Radius Solis · Post by **Radius Solis** » Fri Nov 15, 2013 3:46 pm

I think that rescue could be adequate for making the results meaningful, provided you tag the pragmatic status of each bit of information - at minimum, which bits are the part you're trying to convey and which bits serve other functions. Because it's important to make certain you're comparing apples to apples.

"My house is red" and "The red house is mine" are as close as we can reasonably get to 'expressing the same ideas' - but they aren't put together quite the same way, and the difference is important. In the one, you are identifying a house to the listener by who lives there and the main thing you're trying to express is its color. In the other you're identifying the house by its color and the main thing you're trying to convey is who lives there. And as you can see, even within the same language this results in a difference in the minimum number of syllables/words/phonemes required to express it.

Post by **zompist** » Fri Nov 15, 2013 4:36 pm

You can avoid the whole issue of similar content by simply measuring the ratio of morphemes to syllables. This is usually done to estimate fusion vs. agglutination vs. polysynthesis, but small differences would suggest differences in information content.

That said, I'd question the whole concept of "efficiency" here. As was shown long ago by Claude Shannon (this is briefly discussed in the LCK), English has a good deal of redundancy; its information content is about one bit per letter, far lower than the 4-5 bits per letter you'd get in random text. But redundancy is not a bug, it's a feature. We don't hear all the sounds that are produced, and we can understand degraded or obscured speech.

Terra · Post by **Terra** » Fri Nov 15, 2013 4:49 pm

1) Read http://en.wikipedia.org/wiki/Information_theory . It has information that's very relevant to what you want to do.
2) Keep in mind also that "efficient" doesn't necessarily mean fewer syllables/phonemes.
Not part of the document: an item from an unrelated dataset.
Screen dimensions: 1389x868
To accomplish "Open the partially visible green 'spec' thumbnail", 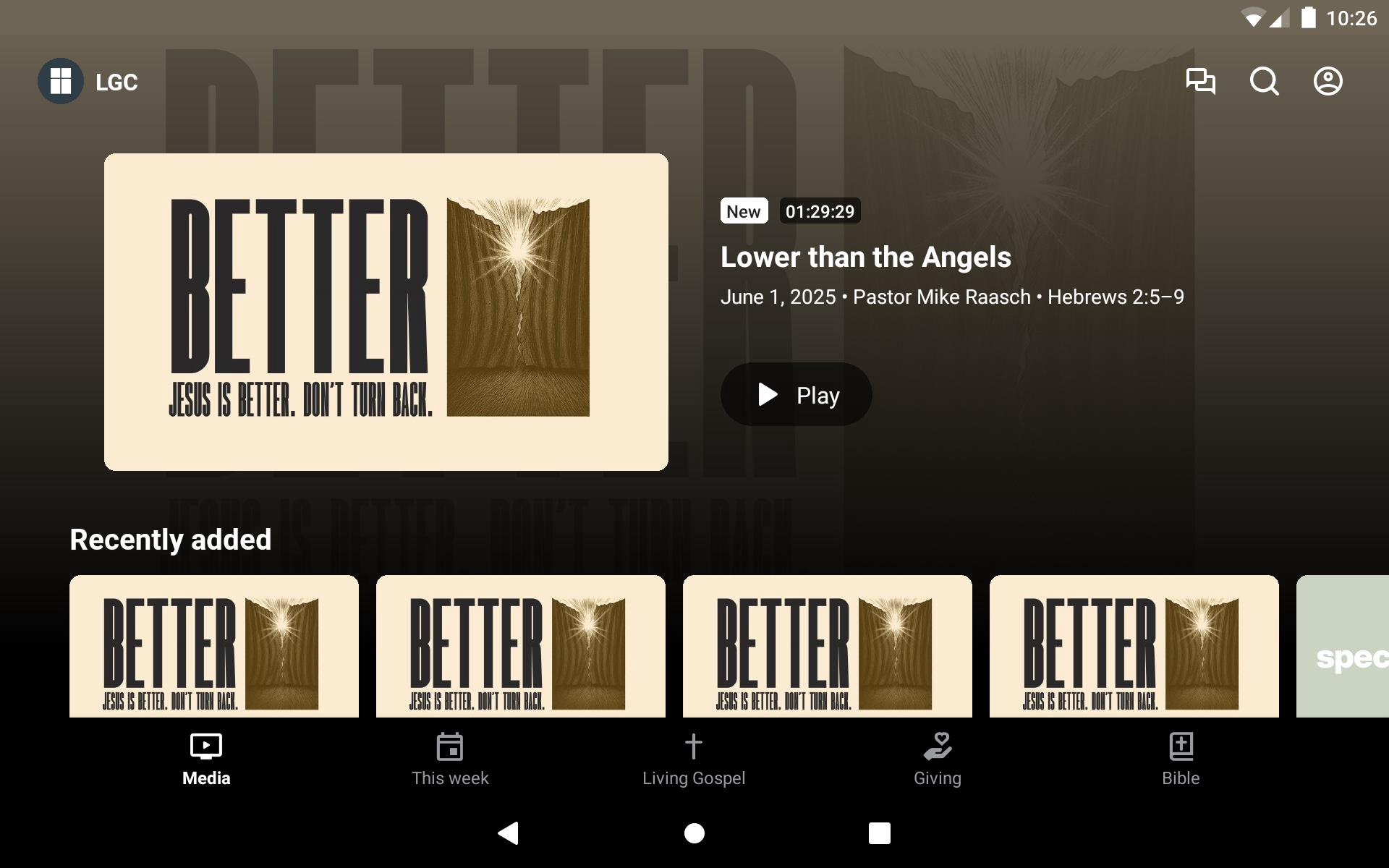I will pyautogui.click(x=1343, y=647).
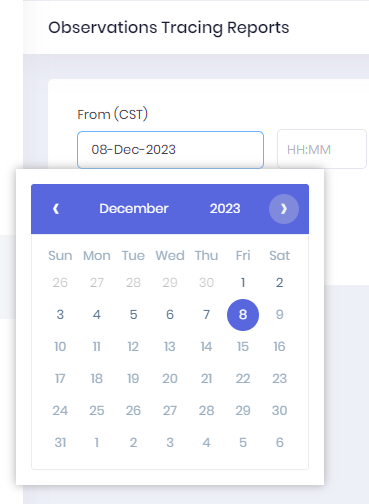This screenshot has height=504, width=369.
Task: Click trailing January 6 date
Action: click(279, 443)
Redundancy lets one miss-hear some bits and still interpret/construct the correct message.
3) Also, you'd need a large corpus in each/every language to properly compare them. You'd probably have your best luck with books that are popular enough to have translations into multiple languages, but old enough to have an expired copyright. (The Bible works too.)

Edit: I got ninjad by Zomp.

We don't hear all the sounds that are produced, and we can understand degraded or obscured speech.

Also dialects.

http://www.ling.upenn.edu/phono_atlas/ICSLP4.html wrote:The greatest difficulties for speech recognition are posed not by mergers but by chain shifts of vowels.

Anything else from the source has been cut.